■ **EXCERPTED RECORDS**:

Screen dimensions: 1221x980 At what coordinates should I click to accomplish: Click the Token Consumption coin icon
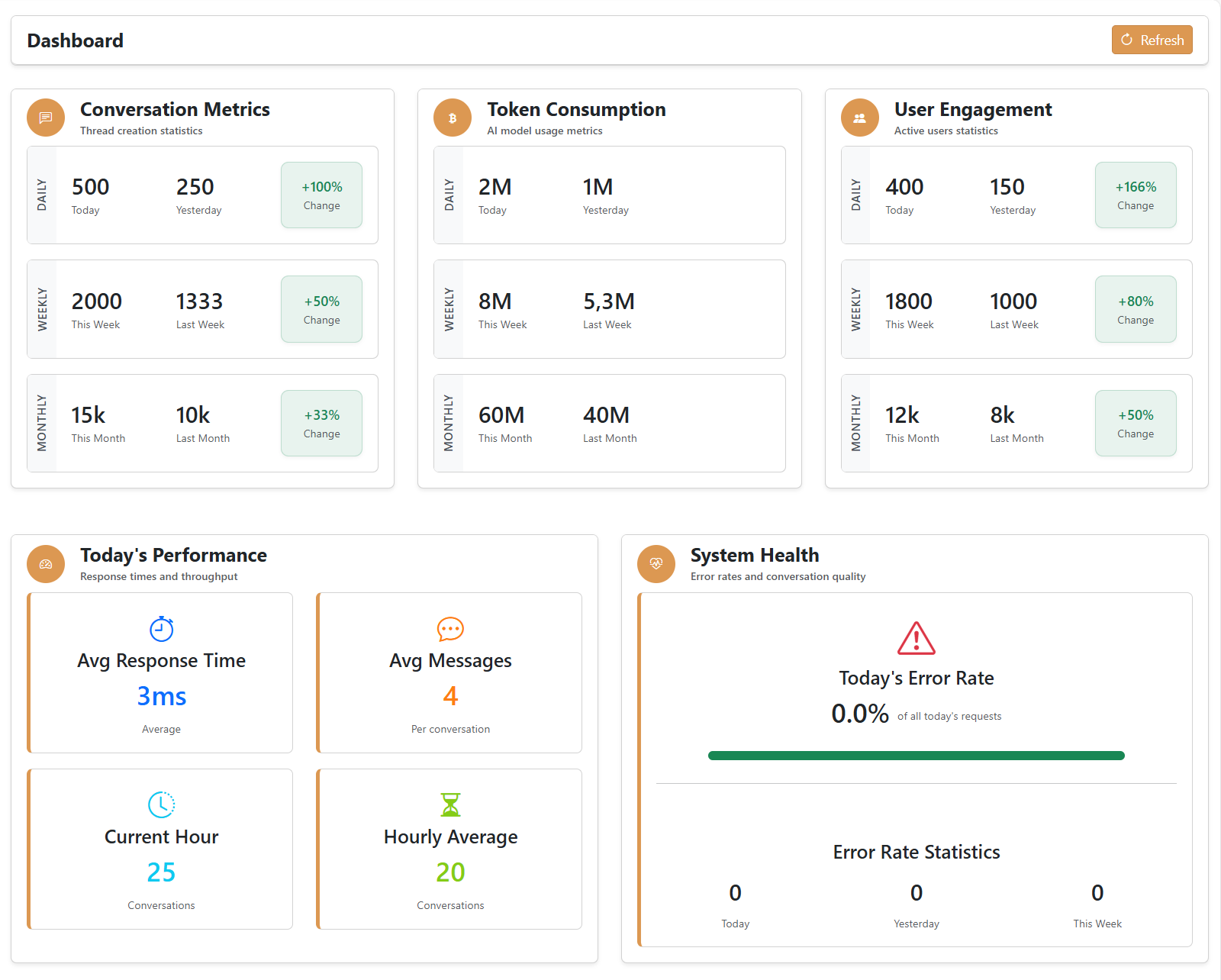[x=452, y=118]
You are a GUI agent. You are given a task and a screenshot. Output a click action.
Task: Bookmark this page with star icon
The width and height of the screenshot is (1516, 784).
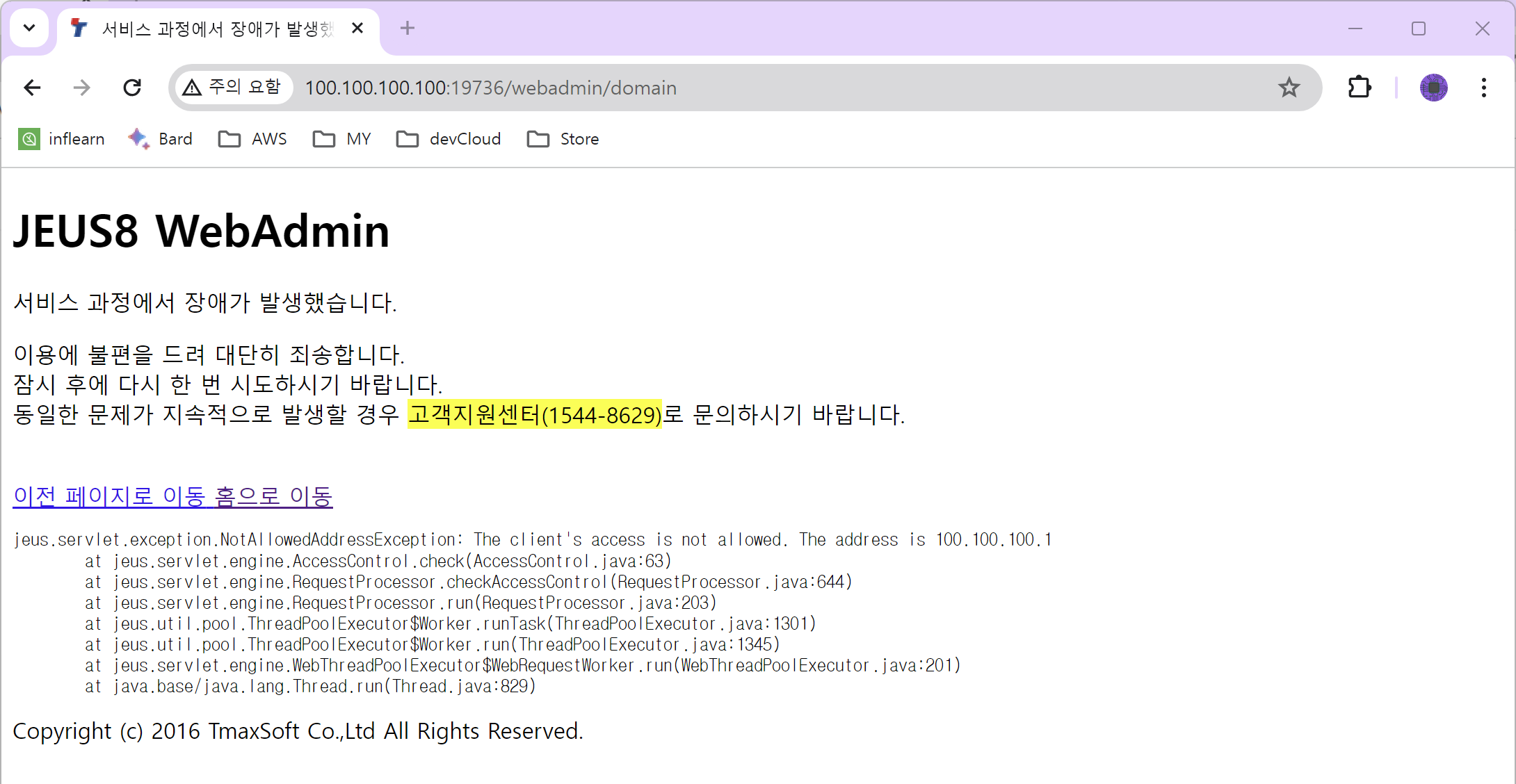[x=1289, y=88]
...
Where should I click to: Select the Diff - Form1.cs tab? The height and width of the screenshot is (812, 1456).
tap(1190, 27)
* * *
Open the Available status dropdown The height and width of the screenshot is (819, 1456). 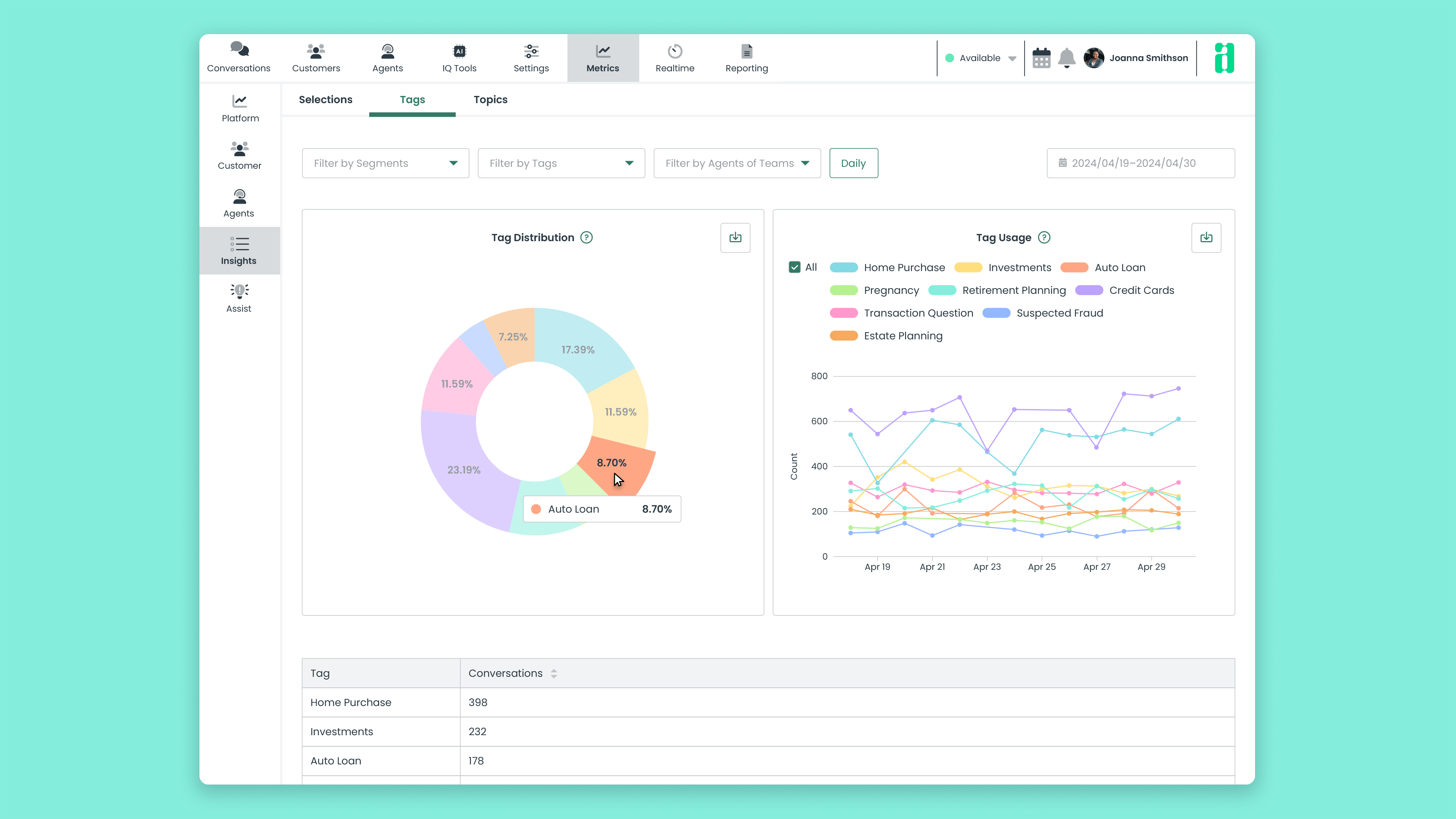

■ **WHAT THE TASK ASKS**: Among the entries above, copy exactly the stretch from the line holding "Screen dimensions: 1221x980" through the line holding "Task: Bookmark this page with star icon", leaving out any pictures.

■ **RESULT OF THE TASK**:
Screen dimensions: 1221x980 At what coordinates should I click to accomplish: Click the Token Consumption coin icon
[x=452, y=118]
You are a GUI agent. You are given a task and a screenshot. Output a click action.
Task: Bookmark this page with star icon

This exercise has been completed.